Task statement: Pick up the notebook on K-Fold cross validation after its last line and write the part that comes next.
>> BEGIN Text provided
# 🎯 K-Fold Cross Validation: Professional Implementation

## 📊 Overview
This notebook demonstrates a comprehensive comparison of machine learning models using K-Fold cross validation techniques. We'll explore:

- 🔄 **K-Fold Cross Validation Concepts**
- 📈 **Model Performance Comparison** 
- ⚙️ **Hyperparameter Tuning**
- 📋 **Professional Results Analysis**

### 🎪 What You'll Learn:
- How to implement manual and automated cross validation
- Best practices for model evaluation
- Professional code structure and documentation
- Statistical significance of model performance

## 📚 Step 1: Import Required Libraries

**Purpose:** Import all necessary libraries organized by category for clean code structure.

- 🔢 **NumPy & Matplotlib:** For numerical computations and visualizations
- 🤖 **Scikit-learn:** For machine learning algorithms and cross validation tools
- 🎲 **Models:** Logistic Regression, SVM, and Random Forest classifiers

In [28]:
# K-Fold Cross Validation Comparison
# Professional implementation of K-Fold cross validation for model comparison

# Data Science Libraries
import numpy as np
import matplotlib.pyplot as plt

# Scikit-learn Core
from sklearn.datasets import load_digits
from sklearn.model_selection import train_test_split, KFold, StratifiedKFold, cross_val_score

# Machine Learning Models
from sklearn.linear_model import LogisticRegression
from sklearn.svm import SVC
from sklearn.ensemble import RandomForestClassifier

In [29]:
# Data Loading and Preparation
digits = load_digits()
print(f"Dataset shape: {digits.data.shape}")
print(f"Number of classes: {len(np.unique(digits.target))}")
>> END Text provided
>> BEGIN Listing
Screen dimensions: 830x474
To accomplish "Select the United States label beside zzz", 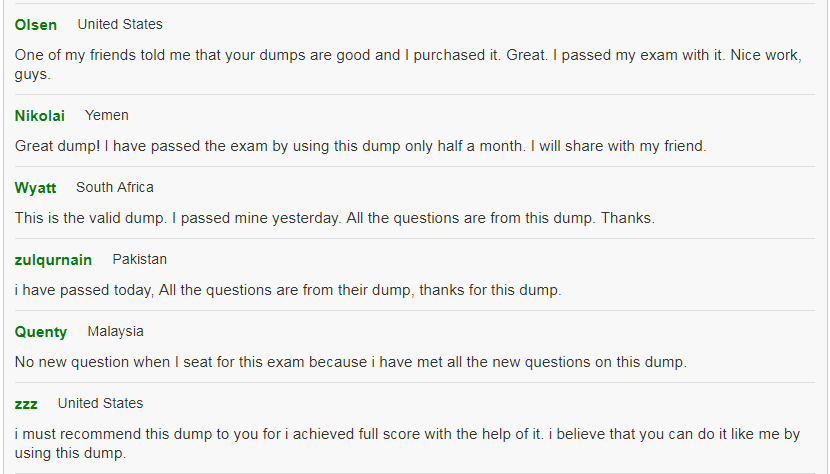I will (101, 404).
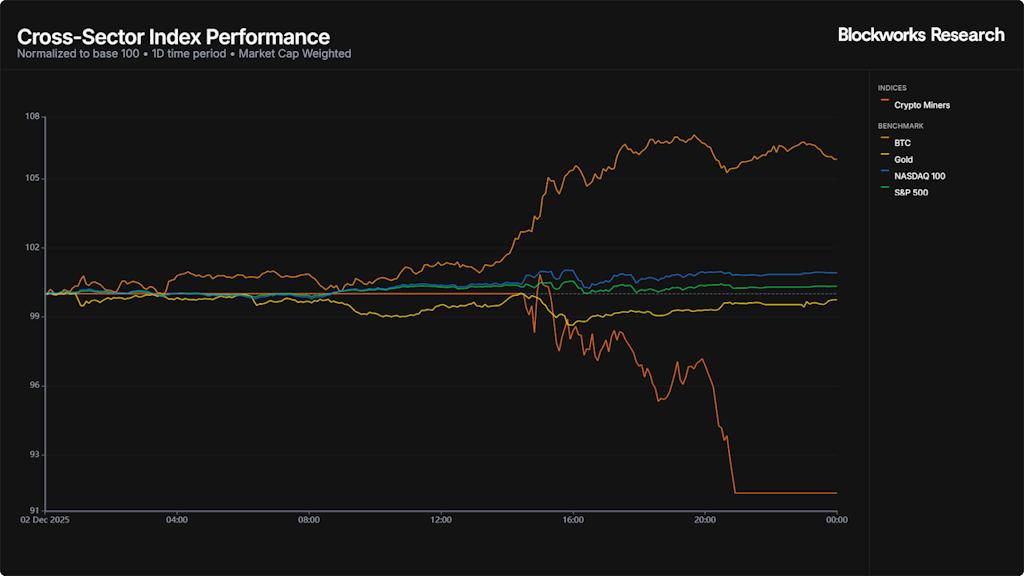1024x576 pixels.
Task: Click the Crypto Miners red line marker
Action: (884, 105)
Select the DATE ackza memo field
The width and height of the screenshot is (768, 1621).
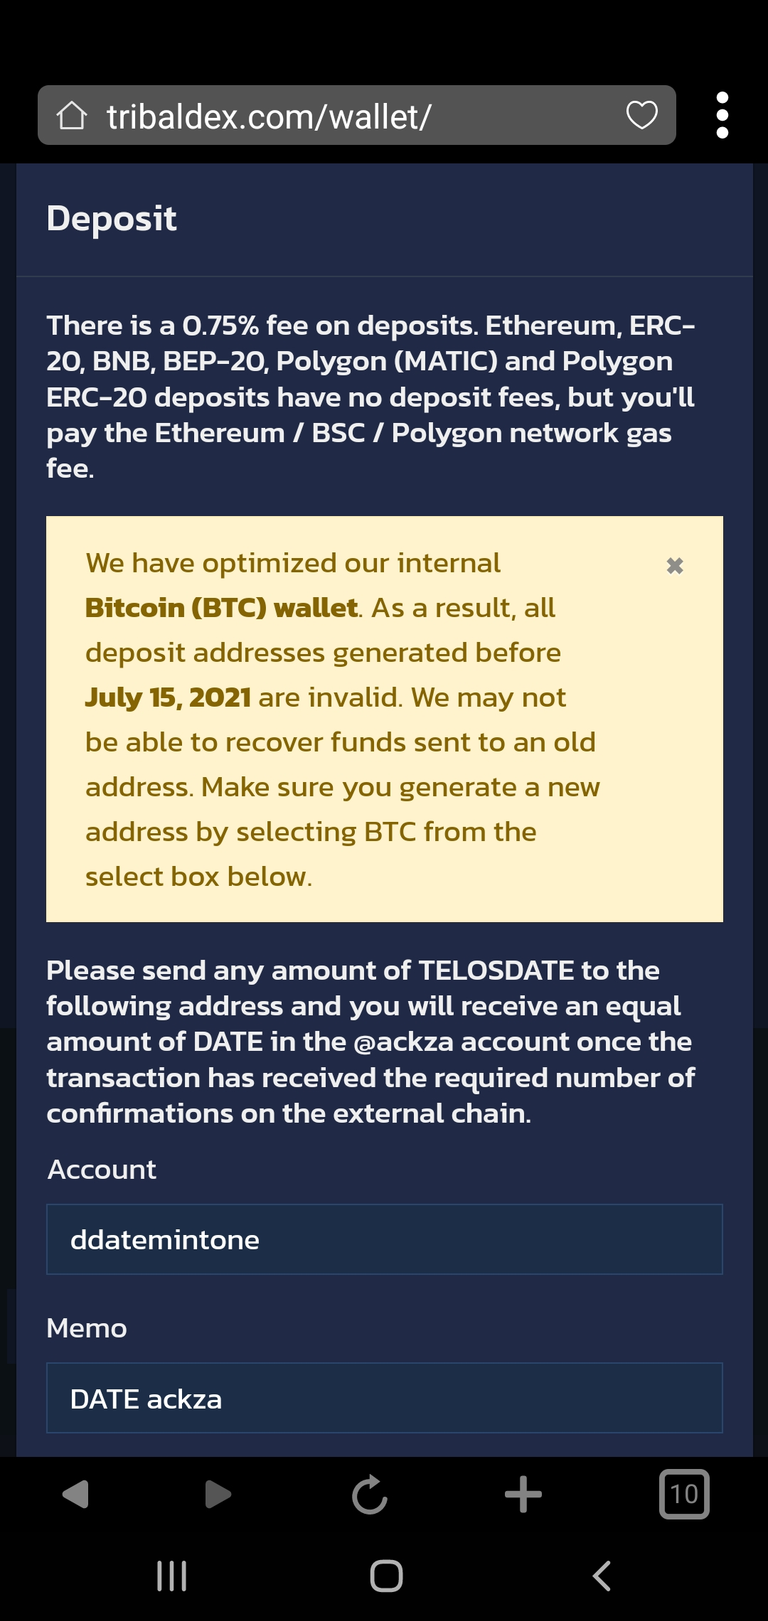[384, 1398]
>> END Listing
Answer below:
# Initial train-test split for baseline comparison
X_train, X_test, y_train, y_test = train_test_split(
    digits.data, digits.target, test_size=0.3, random_state=42
)

Dataset shape: (1797, 64)
Number of classes: 10


## 🗃️ Step 2: Data Loading & Preparation

**Objective:** Load the digits dataset and prepare it for model training.

- 📋 **Dataset:** Handwritten digits (0-9) classification
- 🔄 **Train-Test Split:** 70% training, 30% testing
- 🎯 **Random State:** Fixed for reproducible results

![Data Loading](https://media.giphy.com/media/3oKIPnAiaMCws8nOsE/giphy.gif)

In [30]:
# Baseline Model Performance (Single Train-Test Split)
print("Baseline Performance with Single Train-Test Split:")
print("=" * 50)

# Logistic Regression
lr = LogisticRegression(solver='newton-cg', random_state=42)
lr_score = lr.fit(X_train, y_train).score(X_test, y_test)
print(f"Logistic Regression: {lr_score:.4f}")

# Support Vector Machine
svm = SVC(gamma='auto', random_state=42)
svm_score = svm.fit(X_train, y_train).score(X_test, y_test)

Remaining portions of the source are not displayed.